**GIVEN TEXT**.

##############################

Memorial for Adrienne Rich

Memorial for Adrienne Rich March 29, 2012

Adrienne Rich, celebrated poet and feminist, passed away yesterday.  I know Rich mostly for the following poem which reminds me to beware of trying to get ready to live my life — which just causes me to miss out on it as it passes me by.

Transcendental Etude

No one ever told us we had to study our lives,
make of our lives a study, as if learning natural history
or music, that we should begin
with the simple exercises first
and slowly go on trying
the hard ones, practicing till strength
and accuracy became one with the daring
to leap into transcendence, take the chance
of breaking down the wild arpeggio
or faulting the full sentence of the fugue.
–And in fact we can’t live like that: we take on
everything at once before we’ve even begun
to read or mark time, we’re forced to begin
in the midst of the hard movement,
the one already sounding as we are born.

Along the same lines is the following poem, which reminds me that there is no holding on the the present — I can only embrace the ceaseless flow of change.

My Heart is Moved

My heart is moved by all I cannot save:
so much has been destroyed
I have to cast my lot with those
who age after age, perversely,
with no extraordinary power,
reconstitute the world.

##############################

**DATA UNDER STUDY**.
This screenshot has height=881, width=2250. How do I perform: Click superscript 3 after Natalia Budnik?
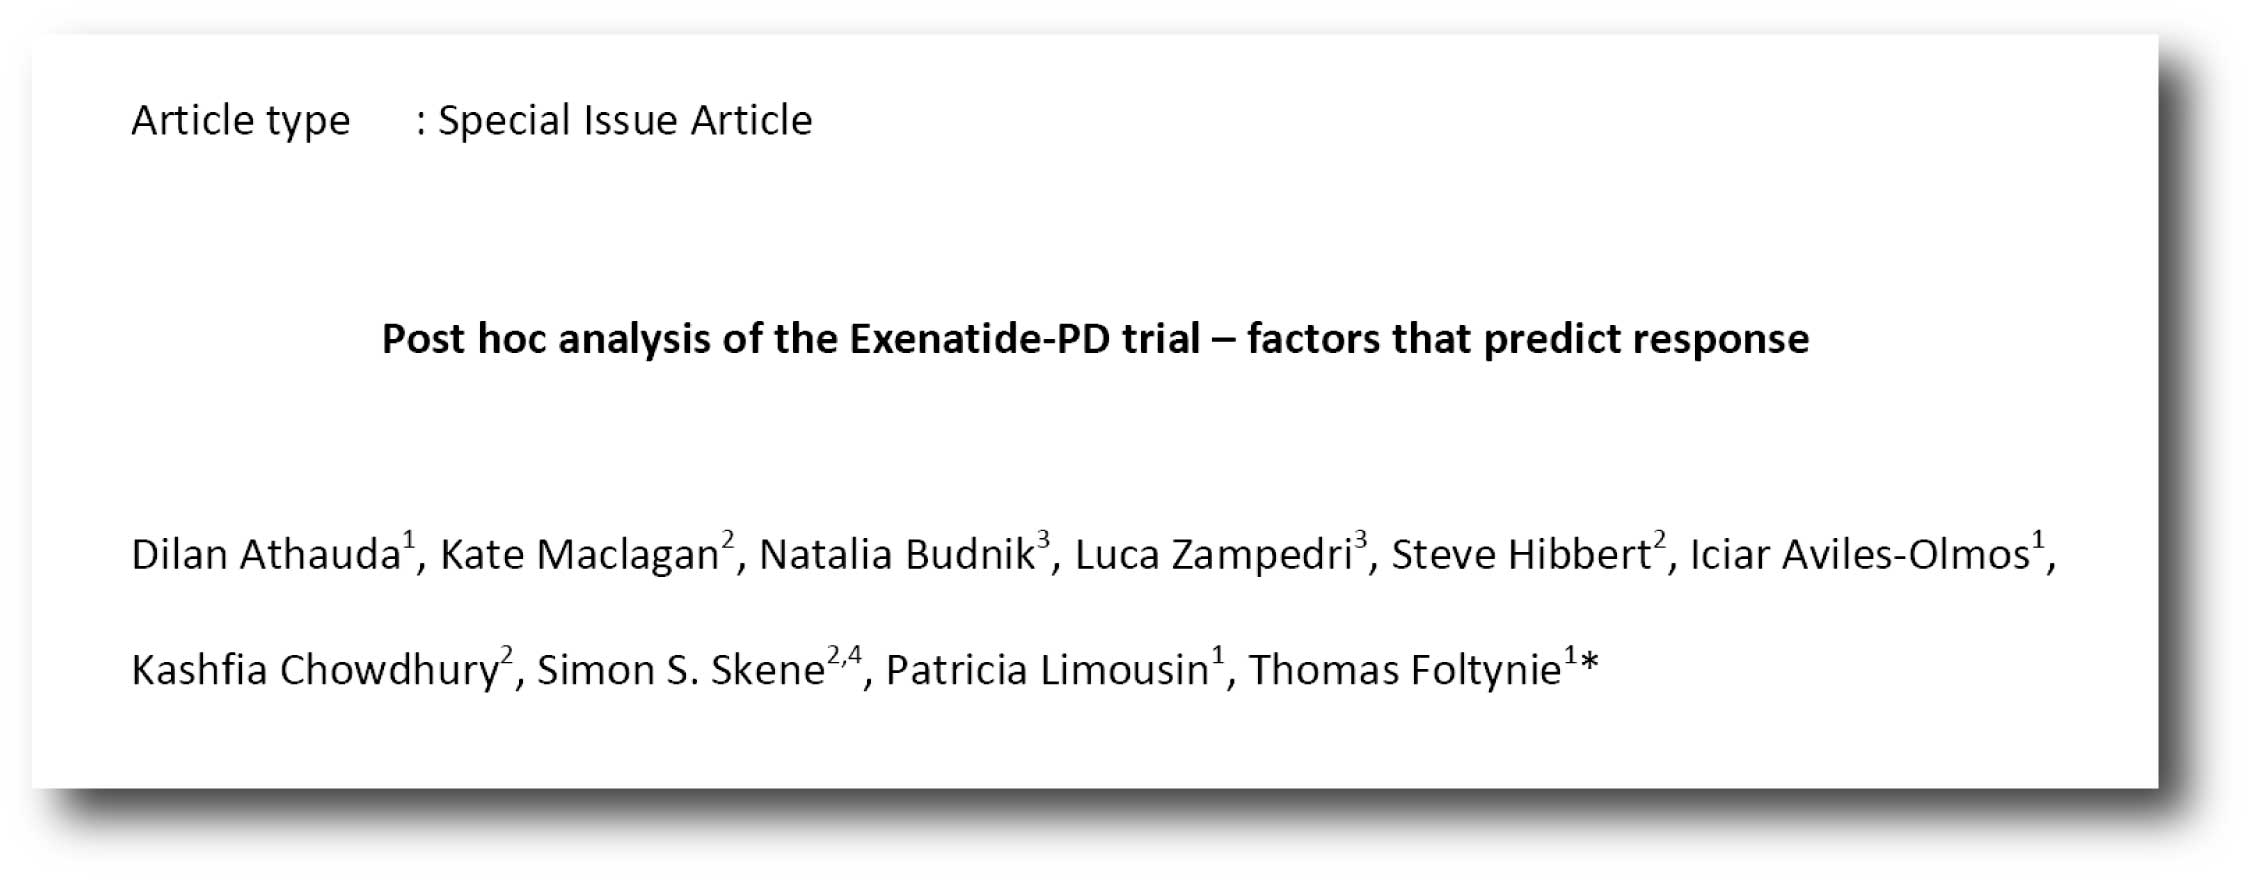click(1043, 541)
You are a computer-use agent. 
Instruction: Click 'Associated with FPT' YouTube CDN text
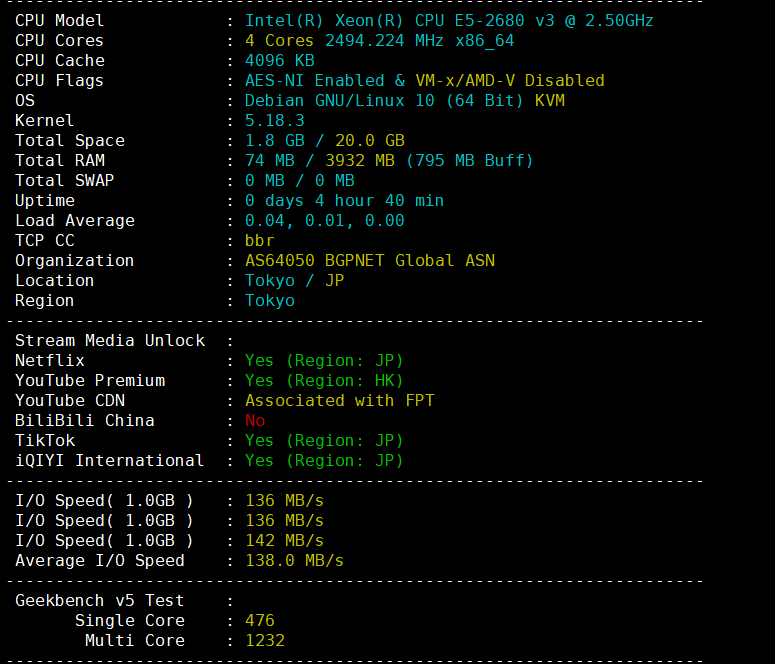pyautogui.click(x=339, y=400)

##############################

**WHAT THIS EXERCISE ASKS**.
(1) Rewrite the paragraph of the memorial that begins "Adrienne Rich, celebrated poet and feminist" in a shorter form, keeping its main facts.
(2) Please repeat the memorial's wording exactly, starting at "Adrienne Rich, celebrated" and ending at "of the fugue.".

**ANSWER LIST**.
(1) Adrienne Rich, the celebrated poet and feminist, died yesterday. The writer knows her mostly for a poem that warns against getting ready to live, because doing so only lets life pass by.

(2)
Adrienne Rich, celebrated poet and feminist, passed away yesterday.  I know Rich mostly for the following poem which reminds me to beware of trying to get ready to live my life — which just causes me to miss out on it as it passes me by.

Transcendental Etude

No one ever told us we had to study our lives,
make of our lives a study, as if learning natural history
or music, that we should begin
with the simple exercises first
and slowly go on trying
the hard ones, practicing till strength
and accuracy became one with the daring
to leap into transcendence, take the chance
of breaking down the wild arpeggio
or faulting the full sentence of the fugue.